The pop ratio you describe set the birthrate to something like 1 out of every 20000 dwarves born will be a 'slave caste,' the rest split evenly as normal male or normal female. This means any babies or immigrants have an extremely low (but not non-existant) chance to be created as 'slave caste.' Your anecdotal evidence also implies that it DOES affect how often the creatures will show up as COMMON_DOMESTIC pets or strays along with migrants, which is interesting and undocumented. At the same time, it has no effect whatsoever on the embark ability to buy the creature, you can purchase however many of them you want.
For my race, I wasn't intending to play as Gorlocks, I just made them playable to test them out a bit. I wanted to be dwarves and have access to gorlock slaves. So:
1) I made them COMMON_DOMESTIC so they would be available on embark and come as animals with migrant dwarves.
2) I made them MALE so they wouldn't breed in my fort, but would still contribute to the breeding population of the race as a whole in world-gen.

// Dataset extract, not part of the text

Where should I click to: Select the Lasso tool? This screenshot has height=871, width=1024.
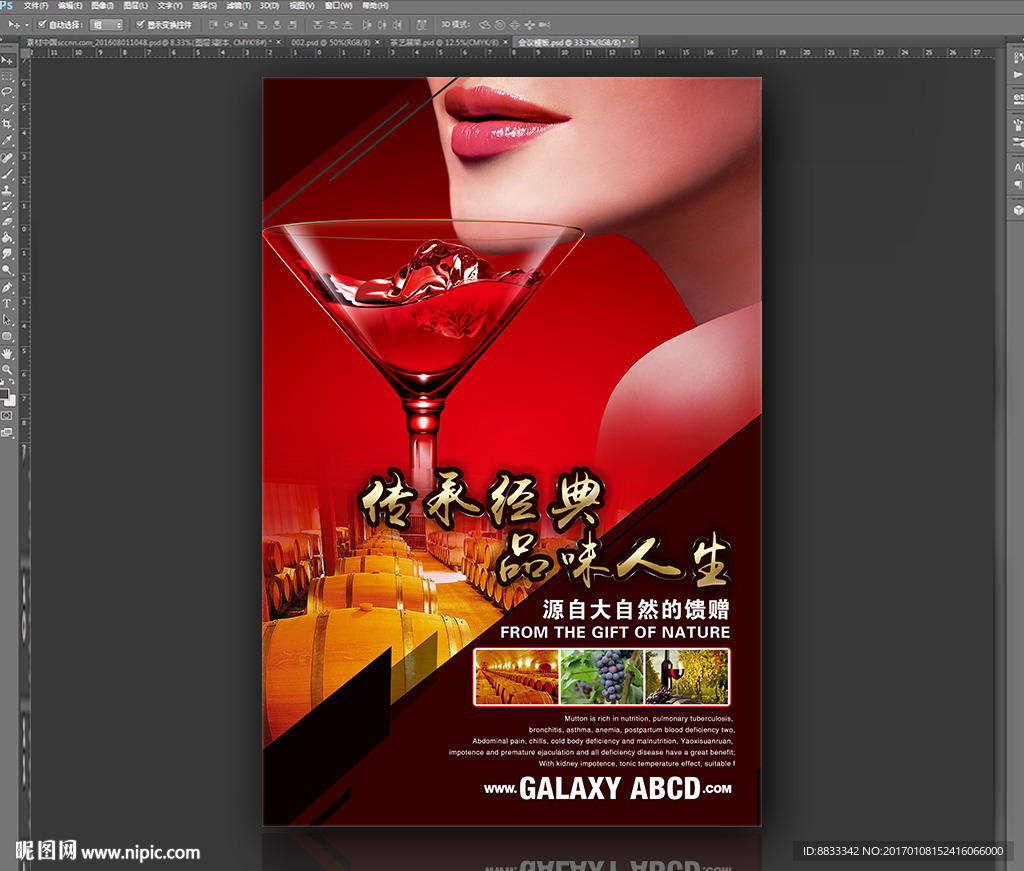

3)I made them not have CAN_LEARN, so they could be milked
4) I made them not have CAN_SPEAK, because I don't know what effect it would have (you say it prevents butchering, ok)
5) I was more interested in them being able to be milked/butchered than in them being able to perform labors, so I didn't mess around with the CAN_LEARN tag to see if it was possible.
While I was testing all of this by playing as Gorlocks, I did notice one inconsistency. (stray) gorlocks could be butchered and milked, but NOT put in cages. The game still considered them enough of the playable race that I couldn't put them in cages like a normal animal.